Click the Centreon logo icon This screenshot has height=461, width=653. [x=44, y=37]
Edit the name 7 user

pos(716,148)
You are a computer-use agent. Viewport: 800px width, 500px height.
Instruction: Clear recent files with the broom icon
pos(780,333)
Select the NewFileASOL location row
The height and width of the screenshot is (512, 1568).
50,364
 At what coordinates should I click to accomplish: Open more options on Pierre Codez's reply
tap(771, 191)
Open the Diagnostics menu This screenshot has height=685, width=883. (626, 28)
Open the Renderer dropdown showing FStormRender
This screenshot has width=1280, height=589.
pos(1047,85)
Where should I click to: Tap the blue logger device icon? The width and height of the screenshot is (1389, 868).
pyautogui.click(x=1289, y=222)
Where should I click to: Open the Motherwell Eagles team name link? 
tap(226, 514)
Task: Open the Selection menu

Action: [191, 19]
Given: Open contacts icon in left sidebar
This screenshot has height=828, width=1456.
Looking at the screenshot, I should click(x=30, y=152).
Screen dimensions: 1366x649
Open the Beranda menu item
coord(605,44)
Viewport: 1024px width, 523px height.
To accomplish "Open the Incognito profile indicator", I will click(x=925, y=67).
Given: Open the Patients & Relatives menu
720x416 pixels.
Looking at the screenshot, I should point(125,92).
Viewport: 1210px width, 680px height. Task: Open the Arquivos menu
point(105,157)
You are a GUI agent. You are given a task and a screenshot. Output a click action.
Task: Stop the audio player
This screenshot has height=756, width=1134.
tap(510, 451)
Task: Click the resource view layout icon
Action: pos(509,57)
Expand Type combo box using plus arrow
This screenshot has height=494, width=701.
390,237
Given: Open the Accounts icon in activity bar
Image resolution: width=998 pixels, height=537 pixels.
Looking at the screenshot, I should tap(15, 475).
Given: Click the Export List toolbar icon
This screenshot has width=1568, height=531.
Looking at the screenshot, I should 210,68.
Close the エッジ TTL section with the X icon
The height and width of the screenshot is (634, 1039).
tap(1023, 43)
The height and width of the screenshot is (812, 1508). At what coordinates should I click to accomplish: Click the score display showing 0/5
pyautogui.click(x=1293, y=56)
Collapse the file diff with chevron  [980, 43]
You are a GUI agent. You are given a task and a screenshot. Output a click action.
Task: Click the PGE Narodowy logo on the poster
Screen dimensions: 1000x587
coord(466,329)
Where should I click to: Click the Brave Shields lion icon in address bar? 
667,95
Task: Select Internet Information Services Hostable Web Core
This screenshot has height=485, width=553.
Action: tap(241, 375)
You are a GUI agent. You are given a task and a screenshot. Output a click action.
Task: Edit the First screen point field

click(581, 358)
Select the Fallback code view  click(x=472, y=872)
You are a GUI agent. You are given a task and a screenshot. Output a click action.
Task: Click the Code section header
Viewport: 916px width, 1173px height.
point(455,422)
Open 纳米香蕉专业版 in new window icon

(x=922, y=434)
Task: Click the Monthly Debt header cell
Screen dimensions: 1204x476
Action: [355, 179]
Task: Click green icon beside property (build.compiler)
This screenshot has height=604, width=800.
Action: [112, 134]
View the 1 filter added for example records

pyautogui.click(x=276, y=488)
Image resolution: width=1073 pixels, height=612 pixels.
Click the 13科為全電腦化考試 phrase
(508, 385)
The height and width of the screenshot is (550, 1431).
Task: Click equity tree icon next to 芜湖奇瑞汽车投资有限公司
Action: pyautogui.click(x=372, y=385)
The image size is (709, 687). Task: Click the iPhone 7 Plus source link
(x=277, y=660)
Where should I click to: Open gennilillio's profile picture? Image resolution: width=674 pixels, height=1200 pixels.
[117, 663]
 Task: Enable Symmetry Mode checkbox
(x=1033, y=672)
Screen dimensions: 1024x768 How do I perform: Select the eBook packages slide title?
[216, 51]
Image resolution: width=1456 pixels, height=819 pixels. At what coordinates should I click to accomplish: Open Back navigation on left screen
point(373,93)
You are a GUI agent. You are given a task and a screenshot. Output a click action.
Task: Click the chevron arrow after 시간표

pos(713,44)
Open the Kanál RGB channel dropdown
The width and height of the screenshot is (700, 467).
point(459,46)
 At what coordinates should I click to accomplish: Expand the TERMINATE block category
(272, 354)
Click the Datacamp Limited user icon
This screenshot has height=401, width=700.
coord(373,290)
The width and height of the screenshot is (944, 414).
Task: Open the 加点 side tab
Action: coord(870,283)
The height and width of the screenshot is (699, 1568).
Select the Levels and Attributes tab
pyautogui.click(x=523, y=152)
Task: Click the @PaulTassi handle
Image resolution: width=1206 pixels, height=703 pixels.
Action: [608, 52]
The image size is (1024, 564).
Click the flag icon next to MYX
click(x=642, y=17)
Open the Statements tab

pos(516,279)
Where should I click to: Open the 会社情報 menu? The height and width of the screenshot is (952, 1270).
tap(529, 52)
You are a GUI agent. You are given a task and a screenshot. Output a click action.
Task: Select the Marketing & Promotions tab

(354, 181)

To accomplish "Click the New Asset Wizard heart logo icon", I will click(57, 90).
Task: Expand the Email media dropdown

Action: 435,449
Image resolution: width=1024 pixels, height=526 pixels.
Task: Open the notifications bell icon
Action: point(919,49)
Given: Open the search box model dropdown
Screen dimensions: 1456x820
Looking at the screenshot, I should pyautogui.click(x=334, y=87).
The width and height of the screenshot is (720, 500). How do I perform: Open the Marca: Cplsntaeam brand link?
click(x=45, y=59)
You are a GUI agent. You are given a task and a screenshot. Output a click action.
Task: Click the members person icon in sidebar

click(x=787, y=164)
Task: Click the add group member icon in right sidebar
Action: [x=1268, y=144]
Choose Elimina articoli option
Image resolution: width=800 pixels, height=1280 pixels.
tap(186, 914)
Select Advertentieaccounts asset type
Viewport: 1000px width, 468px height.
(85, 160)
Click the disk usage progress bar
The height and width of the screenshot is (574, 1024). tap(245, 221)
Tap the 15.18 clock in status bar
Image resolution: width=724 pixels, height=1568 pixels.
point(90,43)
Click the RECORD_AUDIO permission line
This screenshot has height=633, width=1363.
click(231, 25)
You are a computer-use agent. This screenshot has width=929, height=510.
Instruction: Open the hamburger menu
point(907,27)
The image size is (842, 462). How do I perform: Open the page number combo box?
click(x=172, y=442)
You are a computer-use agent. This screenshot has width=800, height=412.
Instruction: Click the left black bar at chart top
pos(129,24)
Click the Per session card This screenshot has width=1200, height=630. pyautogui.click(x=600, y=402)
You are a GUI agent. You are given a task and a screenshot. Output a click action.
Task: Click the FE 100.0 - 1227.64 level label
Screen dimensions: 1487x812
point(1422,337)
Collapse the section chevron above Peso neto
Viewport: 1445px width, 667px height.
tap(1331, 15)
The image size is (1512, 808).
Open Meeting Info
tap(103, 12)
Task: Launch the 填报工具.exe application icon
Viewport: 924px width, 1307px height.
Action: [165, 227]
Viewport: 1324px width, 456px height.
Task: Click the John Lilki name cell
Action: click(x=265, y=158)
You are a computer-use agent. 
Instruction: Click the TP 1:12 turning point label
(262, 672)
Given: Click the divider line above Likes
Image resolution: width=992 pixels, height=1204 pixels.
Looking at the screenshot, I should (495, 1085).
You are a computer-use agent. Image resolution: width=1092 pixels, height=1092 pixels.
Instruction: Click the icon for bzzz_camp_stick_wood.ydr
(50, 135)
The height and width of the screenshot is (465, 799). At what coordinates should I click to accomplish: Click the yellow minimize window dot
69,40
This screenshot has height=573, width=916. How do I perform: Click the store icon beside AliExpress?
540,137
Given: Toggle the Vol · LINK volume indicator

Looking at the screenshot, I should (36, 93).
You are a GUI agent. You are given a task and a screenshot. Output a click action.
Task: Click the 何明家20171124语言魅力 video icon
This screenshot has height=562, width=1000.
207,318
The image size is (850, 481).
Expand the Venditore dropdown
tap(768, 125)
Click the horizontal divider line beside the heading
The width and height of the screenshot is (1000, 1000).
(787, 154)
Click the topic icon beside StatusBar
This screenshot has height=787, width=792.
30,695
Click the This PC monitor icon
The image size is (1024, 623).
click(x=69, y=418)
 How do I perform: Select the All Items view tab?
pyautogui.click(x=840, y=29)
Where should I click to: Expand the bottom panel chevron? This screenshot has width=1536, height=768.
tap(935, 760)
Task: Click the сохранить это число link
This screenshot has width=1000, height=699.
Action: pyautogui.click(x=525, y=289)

________________

### What you should do
The answer must be every line of the listing that holds the word "divider".

### Answer to this problem
Given: Click the divider line above Likes
Click the horizontal divider line beside the heading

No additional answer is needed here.